▶ EXERCISE: Convert everything from the first line of the rows up to and including the line containing "Action: [628, 451]" into a Markdown table with the columns No. and Text. Number each line in No., put the line itself in Text, and omit blank lines.

▶ ENTRIES SUPPLIED:
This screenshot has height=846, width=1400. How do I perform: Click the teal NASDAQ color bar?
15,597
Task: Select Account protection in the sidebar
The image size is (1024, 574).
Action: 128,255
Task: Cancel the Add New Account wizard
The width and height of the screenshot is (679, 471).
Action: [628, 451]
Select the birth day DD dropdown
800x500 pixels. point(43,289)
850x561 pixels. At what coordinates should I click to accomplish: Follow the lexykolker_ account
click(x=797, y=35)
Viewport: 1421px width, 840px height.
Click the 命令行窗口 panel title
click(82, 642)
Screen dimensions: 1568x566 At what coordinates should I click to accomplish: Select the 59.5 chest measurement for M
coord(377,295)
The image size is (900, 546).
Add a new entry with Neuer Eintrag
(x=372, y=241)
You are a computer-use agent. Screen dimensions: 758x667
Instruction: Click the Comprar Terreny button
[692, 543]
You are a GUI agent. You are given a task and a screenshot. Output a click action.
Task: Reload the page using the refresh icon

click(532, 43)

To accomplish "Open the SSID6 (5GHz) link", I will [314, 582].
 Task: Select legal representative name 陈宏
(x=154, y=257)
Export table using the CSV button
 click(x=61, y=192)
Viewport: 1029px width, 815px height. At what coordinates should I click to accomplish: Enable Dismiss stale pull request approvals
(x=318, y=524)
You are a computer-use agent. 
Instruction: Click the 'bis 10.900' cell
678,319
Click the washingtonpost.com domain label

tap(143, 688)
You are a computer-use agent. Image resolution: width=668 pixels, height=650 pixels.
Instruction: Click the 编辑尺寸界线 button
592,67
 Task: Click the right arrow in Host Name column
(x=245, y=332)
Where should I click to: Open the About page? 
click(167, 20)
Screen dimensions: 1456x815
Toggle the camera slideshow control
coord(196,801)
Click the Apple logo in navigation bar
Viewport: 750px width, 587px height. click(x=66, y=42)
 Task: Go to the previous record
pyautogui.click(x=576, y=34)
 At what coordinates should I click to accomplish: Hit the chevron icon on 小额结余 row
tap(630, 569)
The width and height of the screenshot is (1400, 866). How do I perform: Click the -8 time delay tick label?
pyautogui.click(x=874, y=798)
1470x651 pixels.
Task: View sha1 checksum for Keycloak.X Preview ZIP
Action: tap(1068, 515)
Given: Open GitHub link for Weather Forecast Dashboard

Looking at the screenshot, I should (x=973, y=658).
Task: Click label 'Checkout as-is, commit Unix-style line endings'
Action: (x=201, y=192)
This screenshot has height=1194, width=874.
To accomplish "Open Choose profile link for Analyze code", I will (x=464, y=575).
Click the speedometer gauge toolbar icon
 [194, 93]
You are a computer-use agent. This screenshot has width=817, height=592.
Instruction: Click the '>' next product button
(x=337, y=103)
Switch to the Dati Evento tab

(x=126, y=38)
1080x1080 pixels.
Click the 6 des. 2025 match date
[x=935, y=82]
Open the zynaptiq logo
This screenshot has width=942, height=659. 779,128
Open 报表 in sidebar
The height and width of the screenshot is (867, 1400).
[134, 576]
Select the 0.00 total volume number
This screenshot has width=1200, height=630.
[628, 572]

▶ SOLVED EXERCISE:
| No. | Text |
|---|---|
| 1 | This screenshot has height=846, width=1400. How do I perform: Click the teal NASDAQ color bar? |
| 2 | 15,597 |
| 3 | Task: Select Account protection in the sidebar |
| 4 | The image size is (1024, 574). |
| 5 | Action: 128,255 |
| 6 | Task: Cancel the Add New Account wizard |
| 7 | The width and height of the screenshot is (679, 471). |
| 8 | Action: [628, 451] |